Notes about VRS (Vortex Ring State):
When the vortex ring state is entered depends on vertical velocity, horizontal velocity and current thrust (roughly collective position). Generally, VRS occurs at low horizontal speeds and relatively large vertical speeds (comparable to induced velocity at the given thrust setting). Although there are different numbers mentioned in the Internet they are usually over-generalizations. VRS entrance conditions differ from helicopter to helicopter and it differs also depending on the current mass of the helicopter. A loaded helicopter requires more thrust, which results in larger induced velocity. In this configuration, blade tip vortices are blown quickly downwards and entrance to VRS is hence harder.
VRS starts with vibrations. As the vertical speed increases VRS condition deepens and pitch,yaw,roll and thrust oscillations can be observed. Another important thing to observe is sudden loss of thrust; climb rate will fall quickly in VRS however it will stabilize after some time.
Once the VRS is fully established the thrust will not be sufficient to come out. Actually, if the helicopter is relatively lightly loaded and has powerful engines, it might eventually brake the descend but usually this takes more time than simply increasing horizontal speed. Getting a little bit ETL will clear the rotor from vortex rings.
RTD Implementation:
There are two aspects of VRS
- Average induced velocity increase
- Changes in distribution of the induced velocity on the blades
For the first one an empirical, table look-up based model is used. ( see <InducedVelocityTable> ). As is customariy in the literature, the axes and values in this table are non-dimensionalized by dividing to v_h = sqrt(Thrust/(2*airdensity*rotorArea))

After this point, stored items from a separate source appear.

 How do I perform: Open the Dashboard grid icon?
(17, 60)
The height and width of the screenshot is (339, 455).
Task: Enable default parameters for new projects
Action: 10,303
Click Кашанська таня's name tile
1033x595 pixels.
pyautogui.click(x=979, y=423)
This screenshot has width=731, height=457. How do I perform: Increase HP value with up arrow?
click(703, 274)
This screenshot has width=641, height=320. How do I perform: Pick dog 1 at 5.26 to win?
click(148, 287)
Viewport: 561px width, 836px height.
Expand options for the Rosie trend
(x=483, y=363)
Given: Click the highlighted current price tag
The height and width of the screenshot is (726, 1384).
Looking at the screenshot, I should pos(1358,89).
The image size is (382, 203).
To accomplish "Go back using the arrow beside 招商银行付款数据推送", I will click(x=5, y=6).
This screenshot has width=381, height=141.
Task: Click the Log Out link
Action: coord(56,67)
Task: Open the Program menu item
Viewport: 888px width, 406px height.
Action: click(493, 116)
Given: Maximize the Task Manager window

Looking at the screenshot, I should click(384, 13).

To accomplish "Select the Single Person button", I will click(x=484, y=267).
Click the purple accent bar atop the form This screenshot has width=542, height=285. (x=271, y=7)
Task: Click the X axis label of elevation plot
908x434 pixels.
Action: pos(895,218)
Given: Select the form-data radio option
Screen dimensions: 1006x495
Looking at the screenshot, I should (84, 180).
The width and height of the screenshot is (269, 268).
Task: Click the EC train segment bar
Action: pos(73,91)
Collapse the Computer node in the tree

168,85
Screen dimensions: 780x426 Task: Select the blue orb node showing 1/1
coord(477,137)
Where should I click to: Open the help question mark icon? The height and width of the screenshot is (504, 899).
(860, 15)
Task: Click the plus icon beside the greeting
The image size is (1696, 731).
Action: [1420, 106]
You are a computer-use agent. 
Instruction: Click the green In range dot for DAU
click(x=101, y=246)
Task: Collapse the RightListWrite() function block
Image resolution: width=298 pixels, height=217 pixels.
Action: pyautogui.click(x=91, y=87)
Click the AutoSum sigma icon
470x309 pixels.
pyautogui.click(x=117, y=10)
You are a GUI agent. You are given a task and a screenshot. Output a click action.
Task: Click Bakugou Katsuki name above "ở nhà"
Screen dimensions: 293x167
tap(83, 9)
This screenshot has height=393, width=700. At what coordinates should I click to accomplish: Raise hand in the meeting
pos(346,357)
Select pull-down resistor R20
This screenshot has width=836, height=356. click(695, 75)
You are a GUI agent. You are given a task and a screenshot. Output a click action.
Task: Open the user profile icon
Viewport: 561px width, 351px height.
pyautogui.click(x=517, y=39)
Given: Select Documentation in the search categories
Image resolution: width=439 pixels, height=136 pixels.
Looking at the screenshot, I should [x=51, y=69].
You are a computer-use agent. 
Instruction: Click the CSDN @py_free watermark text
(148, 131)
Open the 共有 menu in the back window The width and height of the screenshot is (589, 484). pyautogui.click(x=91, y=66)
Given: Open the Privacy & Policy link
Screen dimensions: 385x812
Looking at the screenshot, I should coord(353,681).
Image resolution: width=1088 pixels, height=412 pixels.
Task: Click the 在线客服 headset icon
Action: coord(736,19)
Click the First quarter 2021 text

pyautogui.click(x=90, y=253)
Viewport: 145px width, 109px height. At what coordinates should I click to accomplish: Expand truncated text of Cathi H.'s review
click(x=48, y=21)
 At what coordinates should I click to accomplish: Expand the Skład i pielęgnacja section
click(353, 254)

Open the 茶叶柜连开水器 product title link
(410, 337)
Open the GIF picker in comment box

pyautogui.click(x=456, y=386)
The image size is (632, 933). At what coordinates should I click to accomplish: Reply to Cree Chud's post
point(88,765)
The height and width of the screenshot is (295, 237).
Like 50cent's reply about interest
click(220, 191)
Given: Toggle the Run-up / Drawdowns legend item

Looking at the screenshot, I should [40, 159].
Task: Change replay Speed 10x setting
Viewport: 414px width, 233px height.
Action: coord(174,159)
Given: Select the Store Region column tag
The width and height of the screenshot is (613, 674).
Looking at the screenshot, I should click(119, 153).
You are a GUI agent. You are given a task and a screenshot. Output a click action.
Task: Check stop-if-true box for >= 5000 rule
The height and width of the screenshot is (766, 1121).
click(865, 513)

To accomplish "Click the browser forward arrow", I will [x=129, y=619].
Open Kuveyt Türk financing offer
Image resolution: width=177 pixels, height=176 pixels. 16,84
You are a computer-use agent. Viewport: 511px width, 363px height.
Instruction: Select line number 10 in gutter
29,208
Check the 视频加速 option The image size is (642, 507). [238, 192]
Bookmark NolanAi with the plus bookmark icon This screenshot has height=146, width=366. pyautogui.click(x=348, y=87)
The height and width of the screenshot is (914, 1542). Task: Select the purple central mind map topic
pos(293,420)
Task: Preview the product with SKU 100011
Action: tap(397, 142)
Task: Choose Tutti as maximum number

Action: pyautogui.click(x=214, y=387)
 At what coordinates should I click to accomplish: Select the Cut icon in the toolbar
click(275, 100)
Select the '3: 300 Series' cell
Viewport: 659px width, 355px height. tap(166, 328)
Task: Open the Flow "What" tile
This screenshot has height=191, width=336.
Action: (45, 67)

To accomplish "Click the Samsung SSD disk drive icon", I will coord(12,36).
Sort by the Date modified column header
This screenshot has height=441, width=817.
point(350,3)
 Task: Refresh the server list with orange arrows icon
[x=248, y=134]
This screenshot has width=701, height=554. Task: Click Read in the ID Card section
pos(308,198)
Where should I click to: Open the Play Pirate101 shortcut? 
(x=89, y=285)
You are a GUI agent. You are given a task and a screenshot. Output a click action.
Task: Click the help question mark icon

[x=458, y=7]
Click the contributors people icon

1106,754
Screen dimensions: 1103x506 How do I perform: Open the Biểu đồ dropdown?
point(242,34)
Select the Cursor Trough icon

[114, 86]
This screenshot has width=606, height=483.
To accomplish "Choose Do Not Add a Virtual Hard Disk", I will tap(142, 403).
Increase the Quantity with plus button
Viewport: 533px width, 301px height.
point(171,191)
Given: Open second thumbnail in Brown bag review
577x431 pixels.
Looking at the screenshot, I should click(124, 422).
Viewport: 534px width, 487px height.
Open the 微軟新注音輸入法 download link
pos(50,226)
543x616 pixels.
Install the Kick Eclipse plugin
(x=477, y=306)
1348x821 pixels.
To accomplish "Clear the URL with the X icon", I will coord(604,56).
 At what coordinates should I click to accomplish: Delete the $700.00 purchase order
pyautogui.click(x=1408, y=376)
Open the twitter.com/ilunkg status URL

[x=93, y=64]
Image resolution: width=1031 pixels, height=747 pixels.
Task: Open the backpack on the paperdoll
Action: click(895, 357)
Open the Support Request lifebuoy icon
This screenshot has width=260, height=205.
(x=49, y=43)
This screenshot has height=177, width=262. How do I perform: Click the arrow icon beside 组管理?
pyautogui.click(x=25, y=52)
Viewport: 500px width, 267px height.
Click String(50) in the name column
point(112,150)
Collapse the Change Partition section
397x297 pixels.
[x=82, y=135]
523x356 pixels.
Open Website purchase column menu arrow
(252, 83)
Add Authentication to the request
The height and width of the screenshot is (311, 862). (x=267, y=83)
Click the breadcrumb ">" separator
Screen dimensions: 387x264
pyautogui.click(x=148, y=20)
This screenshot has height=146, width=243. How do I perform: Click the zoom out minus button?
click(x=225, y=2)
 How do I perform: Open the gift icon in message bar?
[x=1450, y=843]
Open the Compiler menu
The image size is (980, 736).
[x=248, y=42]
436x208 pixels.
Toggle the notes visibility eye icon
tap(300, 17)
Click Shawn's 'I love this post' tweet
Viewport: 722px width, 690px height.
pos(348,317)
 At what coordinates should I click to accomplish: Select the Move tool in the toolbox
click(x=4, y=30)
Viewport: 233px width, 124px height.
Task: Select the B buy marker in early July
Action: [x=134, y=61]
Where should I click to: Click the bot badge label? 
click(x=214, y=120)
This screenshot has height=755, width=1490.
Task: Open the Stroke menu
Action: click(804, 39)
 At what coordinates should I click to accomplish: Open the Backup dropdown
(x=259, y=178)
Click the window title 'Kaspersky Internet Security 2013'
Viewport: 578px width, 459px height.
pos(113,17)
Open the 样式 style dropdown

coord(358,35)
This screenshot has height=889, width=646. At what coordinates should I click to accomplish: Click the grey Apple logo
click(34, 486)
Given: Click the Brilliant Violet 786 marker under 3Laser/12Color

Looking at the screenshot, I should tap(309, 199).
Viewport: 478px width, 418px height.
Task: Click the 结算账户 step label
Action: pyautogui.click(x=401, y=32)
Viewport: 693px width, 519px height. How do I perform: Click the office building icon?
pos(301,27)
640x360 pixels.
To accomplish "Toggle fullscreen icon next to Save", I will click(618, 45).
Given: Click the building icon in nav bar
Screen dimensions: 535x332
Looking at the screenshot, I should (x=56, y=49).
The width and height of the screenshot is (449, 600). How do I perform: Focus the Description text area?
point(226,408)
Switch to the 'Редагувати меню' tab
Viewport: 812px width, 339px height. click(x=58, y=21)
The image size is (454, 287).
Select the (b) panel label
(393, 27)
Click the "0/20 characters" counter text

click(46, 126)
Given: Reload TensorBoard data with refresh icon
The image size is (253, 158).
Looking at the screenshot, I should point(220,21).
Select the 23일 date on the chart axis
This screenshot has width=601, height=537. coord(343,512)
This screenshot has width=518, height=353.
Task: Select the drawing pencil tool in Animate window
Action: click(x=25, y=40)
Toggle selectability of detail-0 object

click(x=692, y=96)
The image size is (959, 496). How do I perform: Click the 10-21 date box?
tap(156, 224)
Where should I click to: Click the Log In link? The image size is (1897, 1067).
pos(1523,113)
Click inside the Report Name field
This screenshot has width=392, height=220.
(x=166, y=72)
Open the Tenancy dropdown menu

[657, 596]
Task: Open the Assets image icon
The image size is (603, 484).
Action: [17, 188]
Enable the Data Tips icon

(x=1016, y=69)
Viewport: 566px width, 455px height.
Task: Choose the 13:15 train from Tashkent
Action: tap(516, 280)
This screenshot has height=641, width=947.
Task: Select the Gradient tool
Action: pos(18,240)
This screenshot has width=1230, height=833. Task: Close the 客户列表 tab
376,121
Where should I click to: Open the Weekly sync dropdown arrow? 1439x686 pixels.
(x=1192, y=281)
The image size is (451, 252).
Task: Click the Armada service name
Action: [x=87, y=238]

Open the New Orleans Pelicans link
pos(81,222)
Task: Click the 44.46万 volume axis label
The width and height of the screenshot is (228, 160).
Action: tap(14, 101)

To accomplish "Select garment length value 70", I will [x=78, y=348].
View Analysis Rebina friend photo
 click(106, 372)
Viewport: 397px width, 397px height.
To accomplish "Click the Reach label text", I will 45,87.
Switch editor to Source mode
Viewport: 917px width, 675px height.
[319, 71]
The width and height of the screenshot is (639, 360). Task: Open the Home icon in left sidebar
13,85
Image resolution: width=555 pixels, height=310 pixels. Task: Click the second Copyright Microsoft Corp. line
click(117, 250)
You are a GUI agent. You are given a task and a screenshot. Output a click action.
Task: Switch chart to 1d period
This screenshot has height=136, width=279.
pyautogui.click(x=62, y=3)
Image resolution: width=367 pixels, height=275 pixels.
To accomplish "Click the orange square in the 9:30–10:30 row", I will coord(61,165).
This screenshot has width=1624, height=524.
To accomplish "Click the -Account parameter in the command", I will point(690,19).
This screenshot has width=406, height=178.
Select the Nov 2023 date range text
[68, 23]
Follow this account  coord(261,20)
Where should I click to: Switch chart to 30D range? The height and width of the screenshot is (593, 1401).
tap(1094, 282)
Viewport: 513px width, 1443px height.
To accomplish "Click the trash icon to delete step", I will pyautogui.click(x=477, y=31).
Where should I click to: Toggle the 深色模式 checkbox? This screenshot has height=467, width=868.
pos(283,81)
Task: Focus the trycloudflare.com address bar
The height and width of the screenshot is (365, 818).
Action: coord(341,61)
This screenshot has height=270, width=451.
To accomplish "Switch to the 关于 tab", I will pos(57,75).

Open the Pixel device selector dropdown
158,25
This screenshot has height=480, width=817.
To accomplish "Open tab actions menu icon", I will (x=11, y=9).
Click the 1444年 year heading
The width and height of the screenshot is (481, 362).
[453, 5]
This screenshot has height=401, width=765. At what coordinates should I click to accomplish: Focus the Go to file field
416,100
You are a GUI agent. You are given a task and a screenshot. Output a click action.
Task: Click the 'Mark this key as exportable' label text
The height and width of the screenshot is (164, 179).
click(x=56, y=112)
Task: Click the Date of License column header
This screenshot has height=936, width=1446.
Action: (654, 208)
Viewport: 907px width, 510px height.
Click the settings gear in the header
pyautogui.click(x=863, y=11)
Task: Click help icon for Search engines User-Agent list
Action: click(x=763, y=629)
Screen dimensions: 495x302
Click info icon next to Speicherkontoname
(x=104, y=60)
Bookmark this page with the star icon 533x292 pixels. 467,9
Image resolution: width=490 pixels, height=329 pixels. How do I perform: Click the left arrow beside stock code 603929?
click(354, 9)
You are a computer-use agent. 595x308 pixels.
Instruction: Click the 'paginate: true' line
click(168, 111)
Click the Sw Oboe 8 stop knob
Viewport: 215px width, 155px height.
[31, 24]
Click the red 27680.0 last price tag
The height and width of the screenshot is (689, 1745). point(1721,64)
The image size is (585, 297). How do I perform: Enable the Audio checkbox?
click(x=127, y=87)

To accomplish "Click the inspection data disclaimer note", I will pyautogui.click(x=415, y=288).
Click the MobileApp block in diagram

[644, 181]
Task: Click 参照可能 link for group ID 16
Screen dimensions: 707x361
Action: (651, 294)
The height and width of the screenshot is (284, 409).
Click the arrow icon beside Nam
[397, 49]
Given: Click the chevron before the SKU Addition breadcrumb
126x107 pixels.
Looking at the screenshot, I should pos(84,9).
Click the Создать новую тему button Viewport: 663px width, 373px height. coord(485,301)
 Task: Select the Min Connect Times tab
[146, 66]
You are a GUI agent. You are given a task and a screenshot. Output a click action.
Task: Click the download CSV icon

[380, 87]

More details about this simulation approach can be found in this paper [1]
The second one is partly responsible for the thrust loss (increase in average induced velocity also plays a major role) and also vibration and oscillations.
- Loss of thrust: Distribution of the induced velocity at the blade elements are automatically modified in VRS.
- Vibration: vibration is to be visually cued at the application level (e.g. vibrating console etc. ).
- Oscillations: RTD provides a configurable means for creating thrust and moment oscillations.
Configuration of the behavior in VRS is made in <VortexRingState>
section of the XML. In <Perturbation> section, oscillations for thrust
and moments can be configured with their periods and amplitudes.